CASE WHEN “_CEL_P2P_ACTIVITIES".“ACTIVITY_EN” = ‘Change Price’ AND “_CEL_P2P_ACTIVITIES"."TRANSACTION_CODE” = ‘VA21’ THEN 1.0 ELSE 0.0 END

When transaction codes for batch users unknown, it helps to compare different transaction codes of the same activity with each other. The transaction codes of manual users should be known and can be used to exclude activities. The remaining transaction codes can then be reviewed. Based on the review a assessment whether it indicates an automated activity is possible.

c) Time of day of activity

An essential part of the digital footprints used for process mining is the time stamp of an activity. This also comes in handy when trying to calculate the AR.

Based on enterprise specific working hours, you can identify activities that are automated. Activities that were performed past end of business, e.g. during night hours, can most likely be labelled as automated. Before including this case in your calculation, you should check the working hours of the users included in the case.

CASE WHEN “_CEL_P2P_ACTIVITIES".“ACTIVITY_EN” = ‘Create PO item’ AND HOURS("_CEL_P2P_ACTIVITIES".“EVENTTIME”) >=21 OR HOURS("_CEL_P2P_ACTIVITIES".“EVENTTIME”) <5) THEN 1.0 ELSE 0.0 END

d) Speed of activity

The time stamp cannot only be used to look at when a certain activity took place but also how quickly succeeding activities were performed.

The golden rule is that if a process timestamp is within 20 seconds of the previous process step, the later step is counted as performed automatically. The limitations are that the first process step used for the calculation cannot be classified. Further, slow reaction times of database servers might lead to imprecise timestamps.

CASE WHEN TARGET(REMAP_TIMESTAMPS("_CEL_P2P_ACTIVITIES".“EVENTTIME”, SECONDS), ANY_OCCURRENCE[ ] TO ANY_OCCURRENCE [ ]) – SOURCE(REMAP_TIMESTAMPS("_CEL_P2P_ACTIVITIES".“EVENTTIME”, SECONDS), ANY_OCCURRENCE [ ] TO ANY_OCCURRENCE [ ]) < 20 THEN 1.0 ELSE 0.0

e) Other indicators

The above-mentioned customizations can be quite handy. Nonetheless, there might be further indicators implying that an activity was automated or manual. An example is the activity “Create Purchase Requisition”. As the respective requisition table (EBAN) has a field with the creator of the requisition this field can be used to differentiate the automation level. Nonetheless, this example should just give a glimpse of what options are at the table.

III) Further recommendations & best practices

a) Level matters (e.g. PO header vs. PO items)

After we have explored the 101 of AR calculation, I would like to conclude this topic with some recommendations. First, to calculate an accurate AR, you have to take into account whether an activity was performed on header or item level. This is because activities done on the header level may initiate changes on an item level. But these changes are still associated with the manual user even though they are performed automatically.

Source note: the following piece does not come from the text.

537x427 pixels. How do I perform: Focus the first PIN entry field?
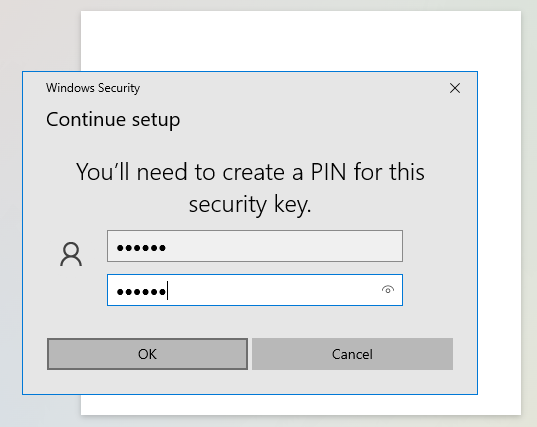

A workaround here is to add an activities master data table to the data model to provide the needed information whether an activity was done on item or header level (see this help page for more information on the activities master data table).

b) Start small and scale later

The level of activities matters for validating if steps are automated or not. Yet, also the entire definition of AR is impacted by the level you set up the metric. There is a huge difference in the following three levels, each with a different calculation form:

  • Activity level AR (e.g. 50% of considered activities automation)
  • Item level AR (e.g. 50% of considered PO items fully automated)
  • Header AR (e.g. 50% of considered POs fully automated)

The go to rule is to start small and then scale later when the processes have reached a more advanced level of automation.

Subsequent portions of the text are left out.